PHASE 5

Week 13 — Tensor Parallelism

Split weight matrices across GPUs, measure TP=1 vs TP=2 latency and throughput, profile NCCL all-reduce overhead with NVLink

4-6 hrs 2× H100 80GB + NVLink vLLM · nsys Llama-3.1-8B-Instruct

Learning Objectives

By the end of this lab, you will be able to:

  • Understand tensor parallelism (TP): how weight matrices are split column-wise and row-wise across GPUs
  • Measure and compare latency at TP=1 vs TP=2 for both prefill and decode phases
  • Run serving benchmarks at TP=1 and TP=2 to compare throughput and TTFT
  • Profile NCCL all-reduce communication overhead using nsys
  • Find the batch size crossover where TP=2 throughput exceeds TP=1
  • Understand NVLink bandwidth: 600 GB/s bidirectional on H100 NVLink

Key Concepts

Hardware Requirement: This lab requires 2 GPUs connected via NVLink. For TP=2 on Llama-3.1-8B-Instruct, a single H100 80GB is sufficient memory-wise, but TP=2 specifically requires 2 physical GPUs. Use the 2× H100 80GB NVLink node on PACE.
How Tensor Parallelism Works: In TP, each linear layer is split across GPUs. For a weight matrix W of shape [H, H]:
Column parallelism: Each GPU holds W[:, i*H/TP:(i+1)*H/TP]. Input is broadcast; each GPU computes a partial output → requires all-gather to combine.
Row parallelism: Each GPU holds W[i*H/TP:(i+1)*H/TP, :]. Input is split; each GPU computes a partial-sum output → requires all-reduce to sum.
Each transformer layer has 2 all-reduce operations: after the attention output projection and after the MLP down projection. With NVLink at 600 GB/s bidirectional, a typical all-reduce for Llama-8B at TP=2 takes ~20-50 microseconds.

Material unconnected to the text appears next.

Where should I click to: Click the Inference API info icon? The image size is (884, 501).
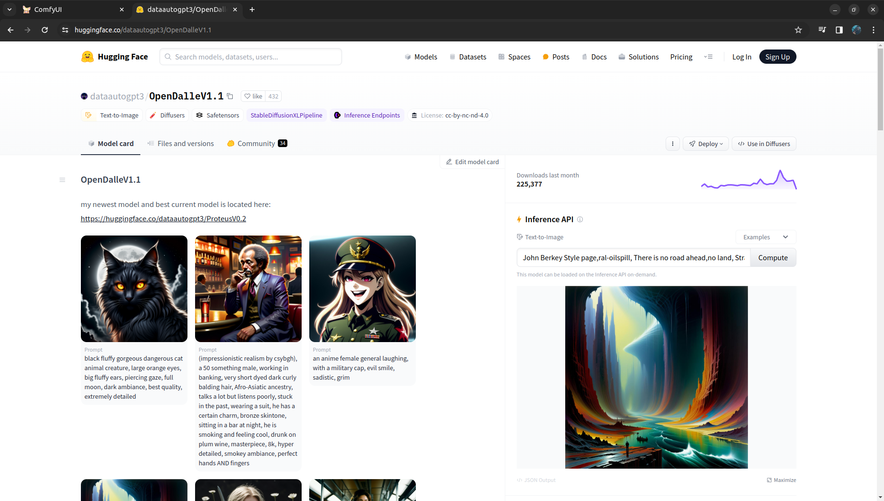580,219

When TP Helps (and When It Doesn't)

  • TP reduces latencyeach GPU computes only 1/TP of each matrix multiply, so compute time halves. But all-reduce adds communication overhead (~20-50 µs per layer per step).
  • TP helps at low batch sizeswhen compute time per step is small, cutting it in half matters. At high batch sizes, compute dominates and communication overhead is proportionally smaller.
  • NVLink vs PCIeNVLink (600 GB/s) is ~10× faster than PCIe (64 GB/s). TP over PCIe is rarely beneficial; TP over NVLink can halve decode latency.

Setup & Configuration

# Verify 2× H100 GPUs are visible
nvidia-smi --query-gpu=index,name,memory.total --format=csv,noheader

# Check NVLink connectivity
nvidia-smi topo -m

# Confirm vLLM installation supports multi-GPU
python -c "import vllm; print(vllm.__version__)"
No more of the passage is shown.